### Input for this task

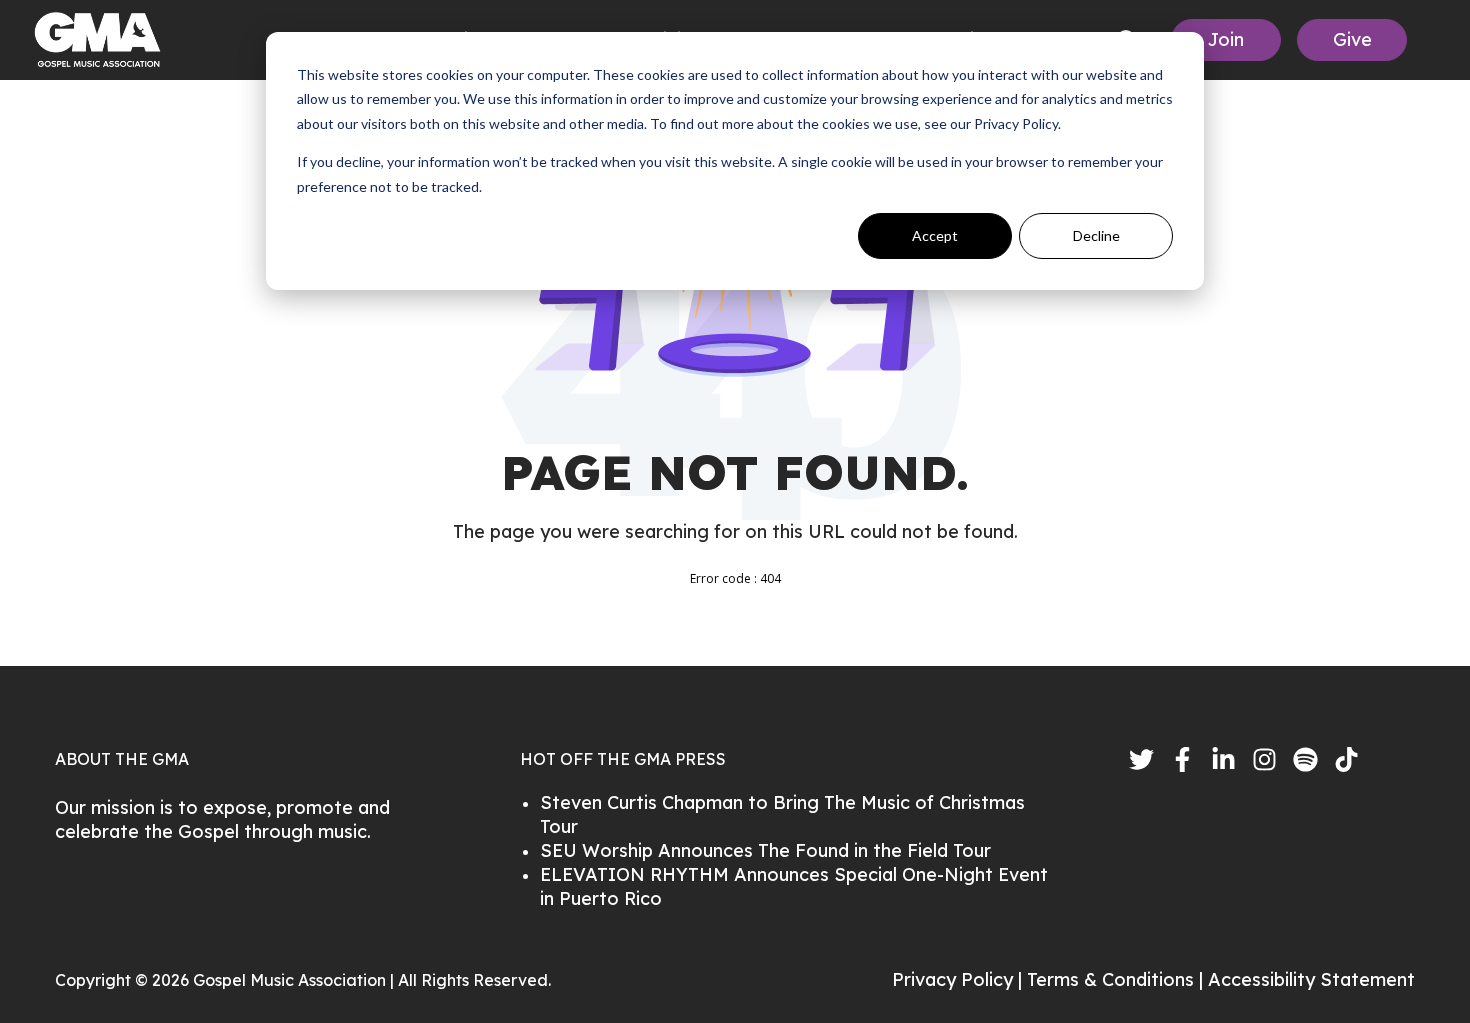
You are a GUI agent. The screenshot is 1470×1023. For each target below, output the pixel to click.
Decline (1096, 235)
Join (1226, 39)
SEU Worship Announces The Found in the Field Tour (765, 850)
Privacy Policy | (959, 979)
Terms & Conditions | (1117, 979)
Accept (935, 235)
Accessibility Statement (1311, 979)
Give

######

§ Problem to work on: When you repeat the data, keep every line exact and drop the images.

§ Expected answer:
You are a GUI agent. The screenshot is 1470×1023. For each target below, output the pixel to click.
Decline (1096, 235)
Join (1226, 39)
SEU Worship Announces The Found in the Field Tour (765, 850)
Privacy Policy | (959, 979)
Terms & Conditions | (1117, 979)
Accept (935, 235)
Accessibility Statement (1311, 979)
Give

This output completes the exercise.